# The input
________

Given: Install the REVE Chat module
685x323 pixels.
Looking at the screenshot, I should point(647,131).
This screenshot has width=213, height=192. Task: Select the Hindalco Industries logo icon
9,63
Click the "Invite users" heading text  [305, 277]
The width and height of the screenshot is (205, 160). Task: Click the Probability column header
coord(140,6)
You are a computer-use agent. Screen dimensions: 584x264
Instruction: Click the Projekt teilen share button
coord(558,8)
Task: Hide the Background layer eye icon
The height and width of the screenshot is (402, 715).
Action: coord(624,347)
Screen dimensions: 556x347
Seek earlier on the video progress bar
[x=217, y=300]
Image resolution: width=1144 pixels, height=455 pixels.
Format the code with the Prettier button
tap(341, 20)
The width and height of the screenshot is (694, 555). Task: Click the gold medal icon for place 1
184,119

________

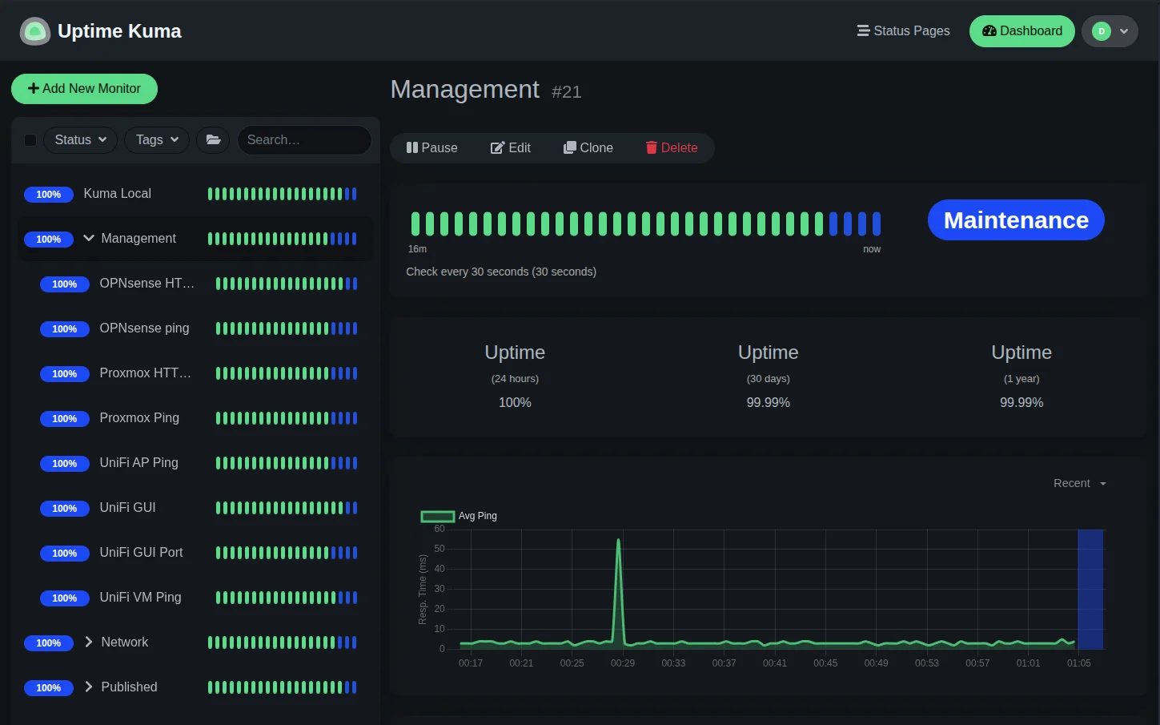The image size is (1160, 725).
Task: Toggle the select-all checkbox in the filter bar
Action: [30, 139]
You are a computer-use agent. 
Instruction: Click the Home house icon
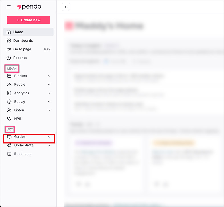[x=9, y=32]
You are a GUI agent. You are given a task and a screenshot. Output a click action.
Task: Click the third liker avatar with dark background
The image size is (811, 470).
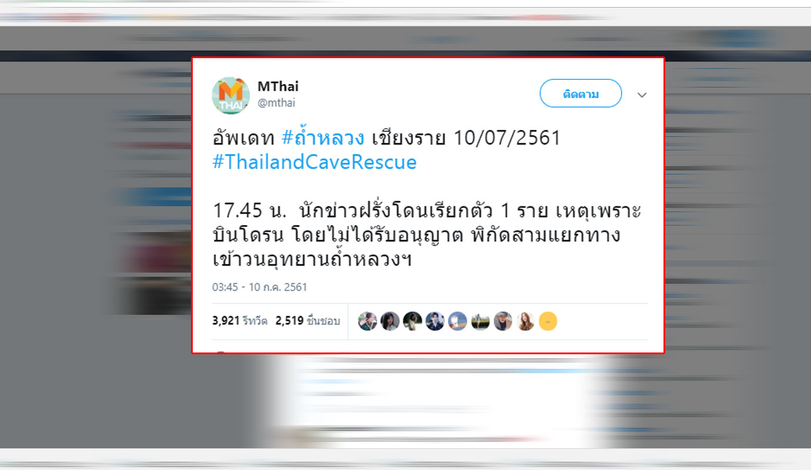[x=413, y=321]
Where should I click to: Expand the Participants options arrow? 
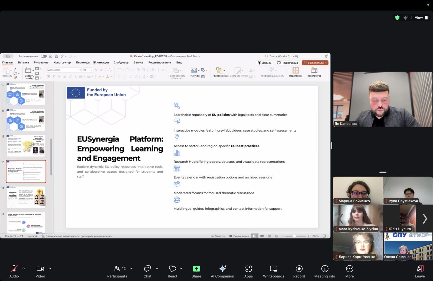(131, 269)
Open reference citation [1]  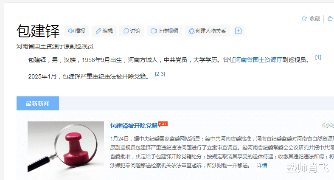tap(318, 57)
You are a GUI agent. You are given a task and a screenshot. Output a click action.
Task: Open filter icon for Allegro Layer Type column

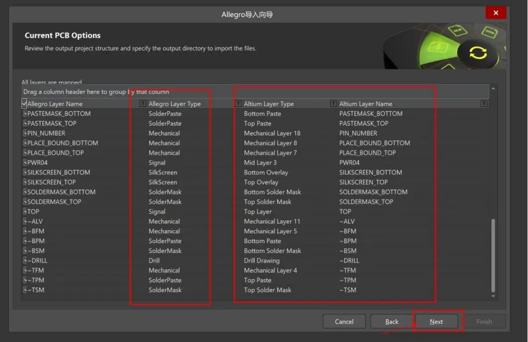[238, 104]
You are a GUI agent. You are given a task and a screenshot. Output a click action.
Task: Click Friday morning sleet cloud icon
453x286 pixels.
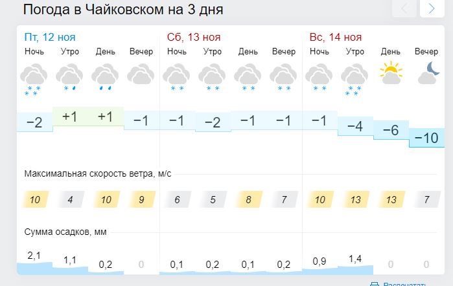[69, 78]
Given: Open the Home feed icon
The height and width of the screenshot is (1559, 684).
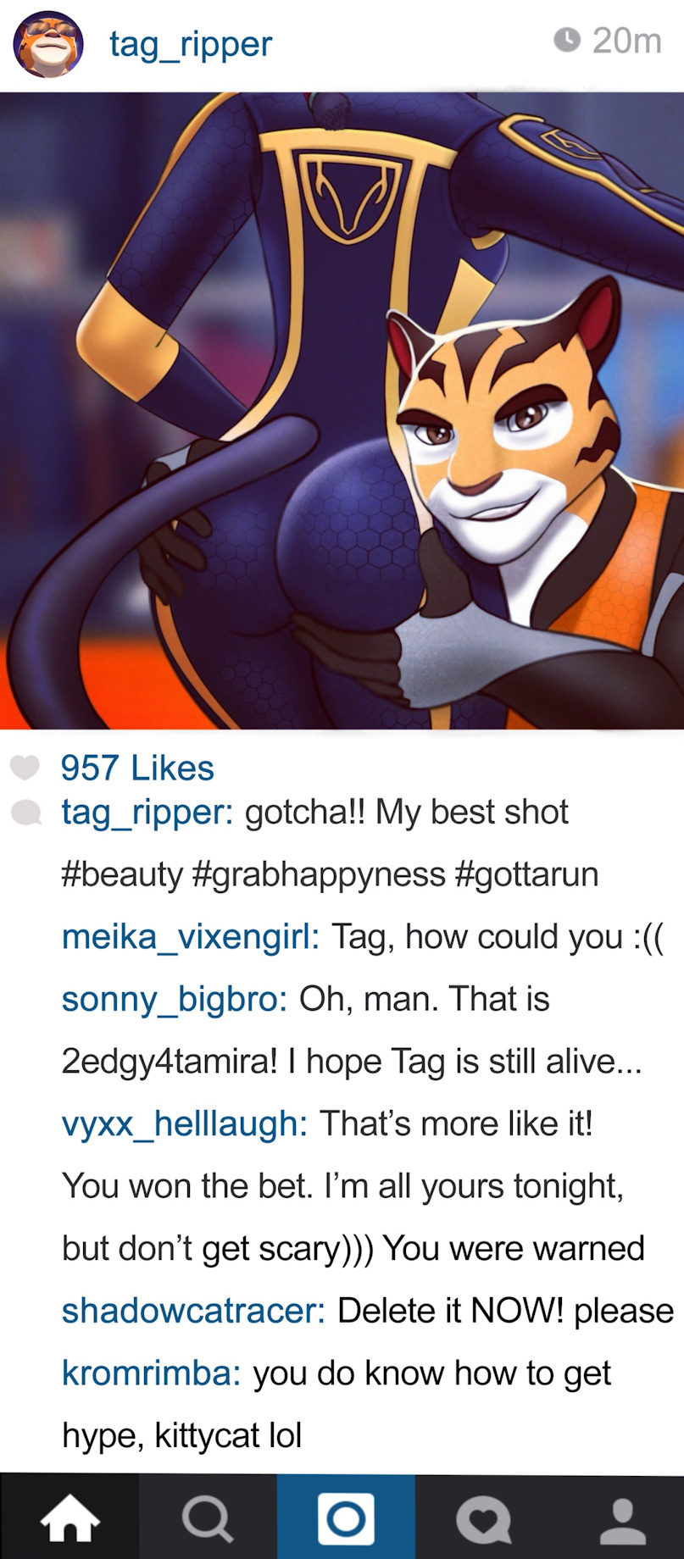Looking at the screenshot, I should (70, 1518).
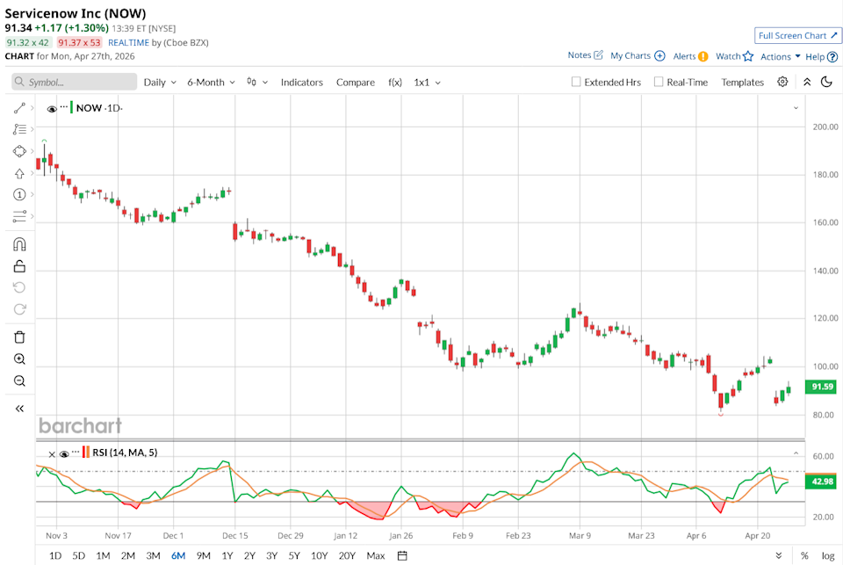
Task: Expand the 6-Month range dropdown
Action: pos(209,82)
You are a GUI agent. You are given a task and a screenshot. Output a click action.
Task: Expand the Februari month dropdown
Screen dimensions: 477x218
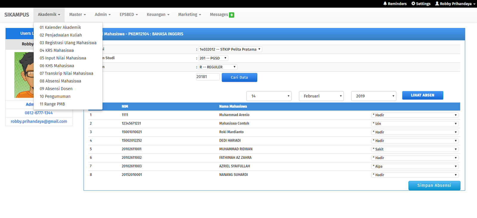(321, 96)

________

# Your instructions
Each line holding the word "computer" must be copied from the data.

# Written answer
You are a computer-use agent. Screen dimensions: 584x264
You are a computer-use agent. 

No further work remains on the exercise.